Cosa può accadere dunque? Come si accennava, tutto è ancora aperto. Di fronte all’impossibilità di garantire i numeri per approvare l’accordo in Parlamento, il Regno Unito sta testando con ambienti UE e con vari stati membri la possibilità (sulla quale ad oggi non sembra esserci disponibilità da Bruxelles) di rivedere il testo dell’accordo. In alternativa, il governo May potrebbe chiedere una proroga nei negoziati, facendo slittare l’avvio vero e proprio della Brexit. O ancora, il Regno Unito potrebbe persino decidere di rinunciare del tutto alla Brexit (ad esempio, a seguito di un secondo referendum sul testo dell’accordo). Infine, esiste, beninteso, anche la possibilità che le due parti accettino di rinunciare all’accordo e si separino quindi senza rete di protezione: si tratta della cosiddetta “hard Brexit”.

Londra pittoresca, UE pratica

La “hard Brexit” presenta elementi in grado di mettere a rischio la stabilità politica ed economica del paese, e in parte anche dell’Unione, la quale, seppure in una situazione di gran lunga più confortevole di Londra, ha comunque interesse a trovare una soluzione condivisa con la controparte che eviti instabilità in Irlanda e danni economici per tutti.
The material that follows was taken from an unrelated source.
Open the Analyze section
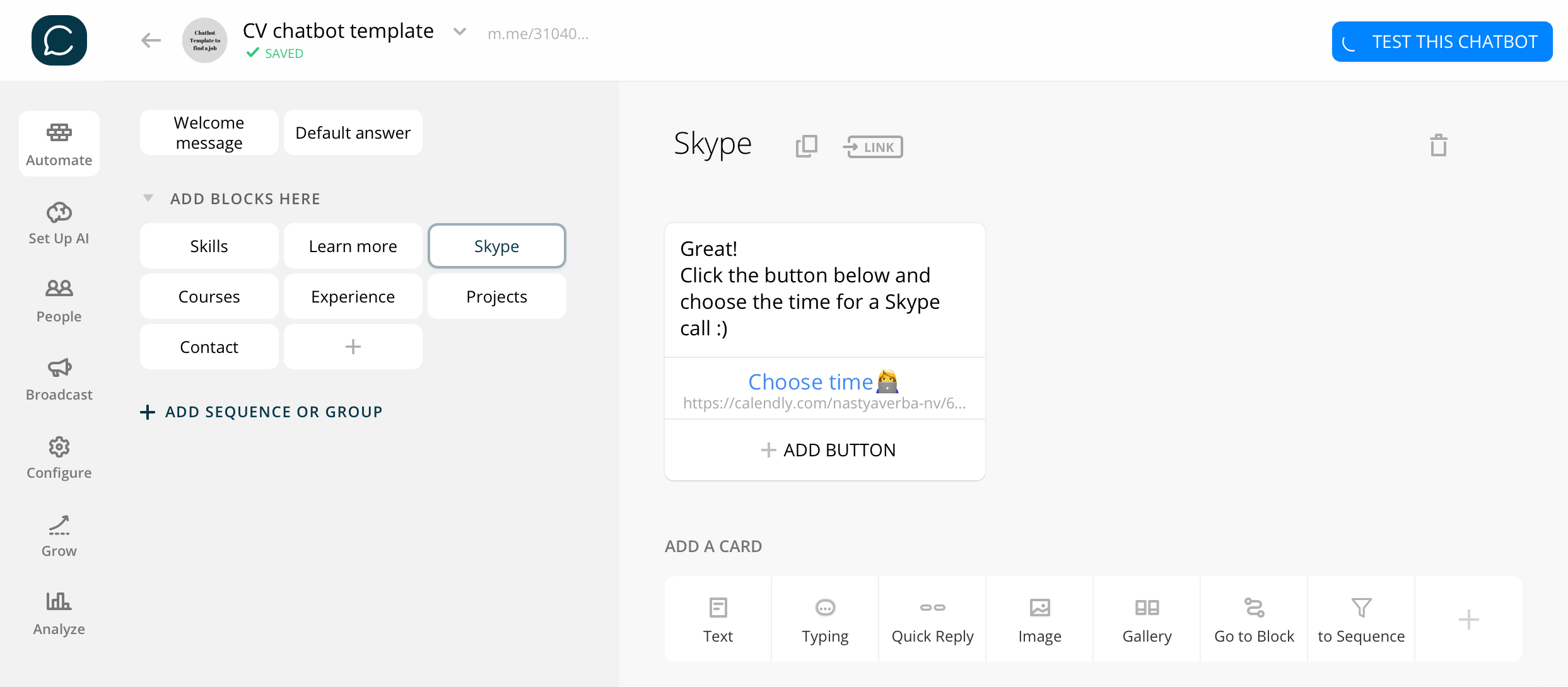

In generale, la posizione europea è stata parecchio più solida e meno pittoresca di quella britannica: i punti negoziali sono stati chiari e condivisi fin dall’inizio e per tutta la durata delle trattative.

E questa è già una prima preliminare conclusione che si può trarre da questi anni di negoziati: i paesi europei, per una volta, di fronte alla necessità comune di preservare gli interessi dell’Unione e dei suoi cittadini, non hanno offerto sponde significative a Londra e hanno dato prova di sostanziale coesione.

In questo, sono stati aiutati dai Trattati europei, e in particolare dal famoso articolo 50 (TEU), quello che disciplina l’uscita di uno stato membro, il quale offre pochissimo margine di manovra al paese uscente.

Gli altri stati membri che fossero tentati, cavalcando l’ondata populista, dall’uscita dall’Unione ora sanno cosa aspettarsi: trattative complessissime, gravi conseguenze economiche e rischi per la coesione sociale interna e finanche – come in Irlanda del Nord – per processi di pace costruiti con enormi difficoltà.

Avviso ai sovranisti

Sempre sul fronte UE, la Brexit – assieme al distaccamento dalla sfera tradizionale euro-atlantica da parte dell’amministrazione americana – ha inoltre costretto l’Europa a una severa riflessione sul suo funzionamento.

L’integrazione europea non è più da considerarsi come un processo irreversibile e inevitabile – come in molti lo hanno visto nei decenni passati. Essa è, al contrario, una costruzione relativamente fragile che necessita non solo di forte volontà politica, ma anche di un certo sostegno popolare. Da qui le discussioni sull’importanza di un ritorno a un’Europa popolare, che protegga.

Da qui anche un rinnovato dibattito su riforma dei Trattati, Europa a due velocità, esercito europeo: tutti capitoli ancora da scrivere ma che ben difficilmente sarebbero entrati nell’agenda politica dei dirigenti europei senza l’avvento della Brexit. Peraltro, chi tra i governi euroscettici – primi fra tutti Polonia, Ungheria e Italia – resta nell’Unione, con la partenza di Londra sa di avere un alleato potenziale in meno per opporsi a ulteriori condivisioni di sovranità.

L’Unione sembra dunque aver tenuto – almeno finora – anche a questo ennesimo scossone. Resta, tuttavia, l’amarezza per l’uscita di un paese non solo economicamente fondamentale, ma anche in grado, nonostante il suo continuo ruolo di guastafeste dell’integrazione europea, di iniettare nei processi comunitari una visione economica liberale che ha bilanciato in modo salutare l’approccio più conservatore e sociale di Francia e Germania, che peraltro ormai possono prendere sempre più saldamente il controllo dell’Unione.

Inutile dire che l’Italia, con fondamentali economici in bilico, un debito pubblico mastodontico e una classe dirigente nuova e poco affine ai valori e alle pratiche dell’integrazione europea, per il momento rimane di fatto esclusa dalla cabina di regia dell’UE che verrà.